Copper: Another week, another strike
Carsten Menke, Commodities Research Analyst, Julius Baer
As the global copper community gathers at this week’s World Copper Conference in Chile, bullish sentiment is fuelled by repeated talk of a tightening market. However, there are no signs of tightness at the current point in time. Exchange-held inventories are close to the highest levels in more than a decade, physical premiums remain weak and scrap discounts have widened. That said, supply growth is projected to slow significantly over the coming years, leaving the market much more vulnerable to supply disruptions. Following the end of two recent strikes in Chile and Peru, another one is looming. Workers at two other medium-sized Peruvian mines threaten to down their tools, demanding a greater share of profits despite an existing wage agreement. Copper reacted positively to the news with prices up as much as 3 per cent yesterday, also supported by headlines of a new economic zone being established in China. To what extent this will have a positive impact on the demand for industrial metals remains to be seen.
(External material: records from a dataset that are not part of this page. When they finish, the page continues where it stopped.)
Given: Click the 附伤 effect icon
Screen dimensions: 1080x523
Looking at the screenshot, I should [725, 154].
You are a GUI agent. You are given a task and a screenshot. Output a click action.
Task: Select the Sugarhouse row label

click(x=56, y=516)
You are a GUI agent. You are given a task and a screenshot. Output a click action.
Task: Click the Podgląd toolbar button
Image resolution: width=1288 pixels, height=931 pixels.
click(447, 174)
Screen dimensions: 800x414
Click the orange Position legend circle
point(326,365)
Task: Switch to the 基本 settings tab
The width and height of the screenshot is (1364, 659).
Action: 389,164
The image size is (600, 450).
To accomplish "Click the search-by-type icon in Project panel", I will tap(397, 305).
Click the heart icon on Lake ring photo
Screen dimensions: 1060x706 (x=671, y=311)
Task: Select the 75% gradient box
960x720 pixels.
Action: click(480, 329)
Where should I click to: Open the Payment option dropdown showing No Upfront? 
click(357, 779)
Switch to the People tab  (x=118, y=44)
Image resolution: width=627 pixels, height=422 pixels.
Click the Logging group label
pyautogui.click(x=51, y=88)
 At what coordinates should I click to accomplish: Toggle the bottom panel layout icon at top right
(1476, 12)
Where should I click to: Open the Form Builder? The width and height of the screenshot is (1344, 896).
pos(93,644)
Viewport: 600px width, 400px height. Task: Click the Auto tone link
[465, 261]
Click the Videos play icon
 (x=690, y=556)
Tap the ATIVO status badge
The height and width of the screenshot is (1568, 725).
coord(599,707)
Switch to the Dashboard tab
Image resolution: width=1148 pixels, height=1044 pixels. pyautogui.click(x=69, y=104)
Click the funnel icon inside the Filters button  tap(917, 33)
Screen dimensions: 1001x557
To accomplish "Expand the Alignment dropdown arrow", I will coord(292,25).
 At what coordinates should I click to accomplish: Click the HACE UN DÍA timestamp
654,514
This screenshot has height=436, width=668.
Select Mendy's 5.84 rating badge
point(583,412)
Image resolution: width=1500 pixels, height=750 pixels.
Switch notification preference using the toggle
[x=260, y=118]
China is not short of manufacturing capacity and hence the positive impact on metals demand should be limited to the development of infrastructure. Overall, we remain of the opinion that too much has been priced into copper, both in terms of demand growth and supply disruption expectations. Hence, we remain bearish and stick to our short position in September 2017 copper futures.
The outlook for slowing supply growth and the risk of supply disruptions fuel bullish copper sentiment. While the risks should not be dismissed, we remain of the opinion that too much has been priced into copper, both in terms of demand growth and supply disruption expectations. We remain bearish and stick to our short position.